O procurador-geral da República, Paulo Gonet, enviou ao Supremo Tribunal Federal (STF) denúncia contra o ex-servidor do Tribunal Superior Eleitoral (TSE) Eduardo Tagliaferro. Ex-assessor do ministro Alexandre de Moraes, Tagliaferro é acusado de vazar informações à imprensa e tentar atrapalhar investigações.
Na denúncia, Gonet afirma que o ex-servidor tentou colocar em dúvida a legitimidade do processo eleitoral e prejudicar investigações sobre atos anti-democráticos. Mensagens trocadas entre Tagliaferro e juízes auxiliares de Moraes foram divulgadas pela imprensa. Em redes sociais, Tagliaferro se apresenta como “perito em computação forense perseguido politicamente por Alexandre de Moraes”. A defesa do ex-servidor não foi localizada.

O ex-assessor é acusado de violação de sigilo funcional, coação no curso do processo, obstrução de investigação de infração penal envolvendo organização criminosa e tentativa de abolição violenta do Estado Democrático de Direito.
“Tagliaferro, de maneira livre, consciente e voluntária, no período compreendido entre 15.05.2023 e 15.08.2024, violou sigilo funcional, ao revelar à imprensa e tornar públicos diálogos sobre assuntos sigilosos, que manteve com servidores do STF e do TSE na condição de Assessor-Chefe da Assessoria Especial de Enfrentamento à Desinformação do TSE, para atender a interesses ilícitos de organização criminosa responsável por disseminar notícias fictícias contra a higidez do sistema eletrônico de votação e a atuação do STF e TSE, bem como pela tentativa de golpe de Estado e abolição violenta do Estado Democrático de Direito”, diz a denúncia.
Segundo o Ministério Público, Tagliaferro teria repassado à imprensa “diálogos confidenciais” para interferir na credibilidade e lisura das investigações.
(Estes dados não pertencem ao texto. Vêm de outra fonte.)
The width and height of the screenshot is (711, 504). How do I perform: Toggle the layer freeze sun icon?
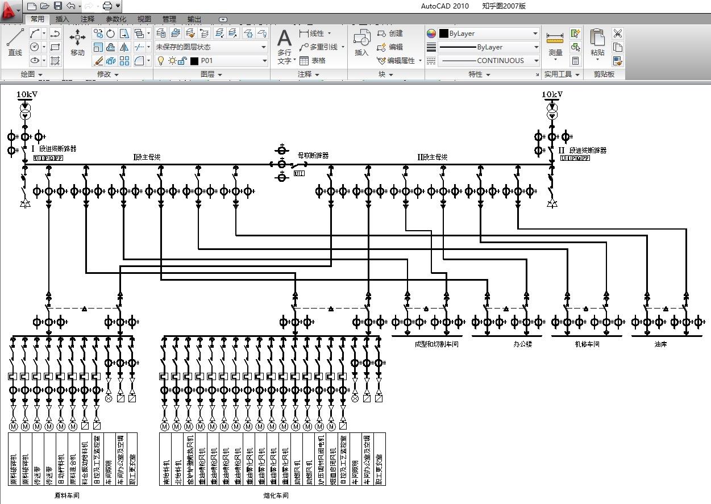172,61

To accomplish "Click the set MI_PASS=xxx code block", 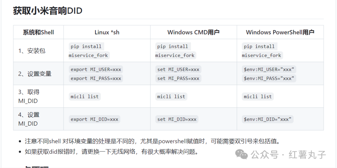I will (178, 78).
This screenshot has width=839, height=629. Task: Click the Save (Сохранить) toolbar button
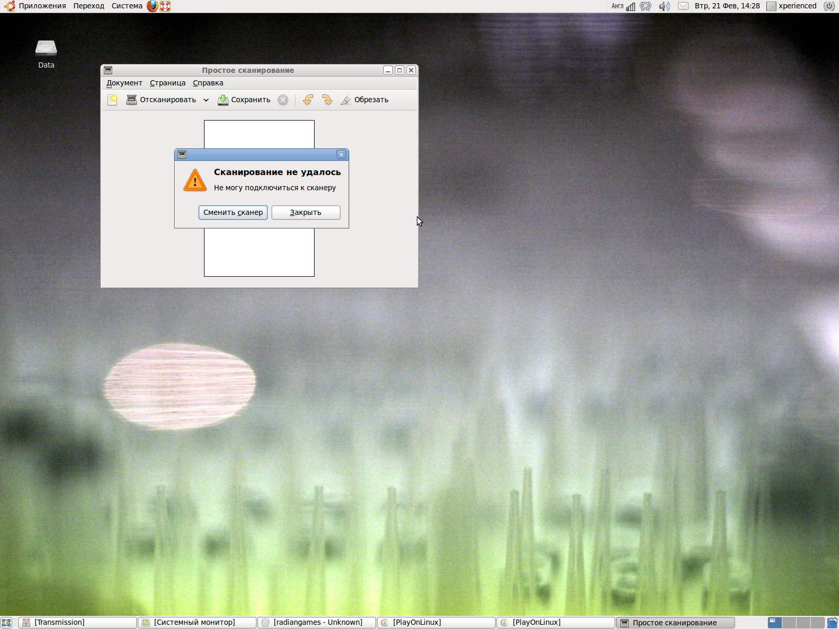click(244, 100)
Em agosto de 2024, a Folha de S. Paulo divulgou mensagens entre servidores da Assessoria Especial de Enfrentamento à Desinformação (AEED), órgão do TSE subordinado à presidência da Corte Eleitoral, que era chefiado por Moraes durante as eleições de 2022.
As mensagens indicaram que a assessoria, então chefiada por Tagliaferro, foi acionada para munir inquéritos de Moraes no STF. O gabinete de Moraes afirmou que, no curso dos inquéritos, fez solicitações a vários órgãos, incluindo o TSE, e que todas as ações seguiram os termos regimentais.
Entre aliados do ex-presidente Jair Bolsonaro (PL), Tagliaferro passou a ser citado como exemplo das arbitrariedades praticadas por Moraes.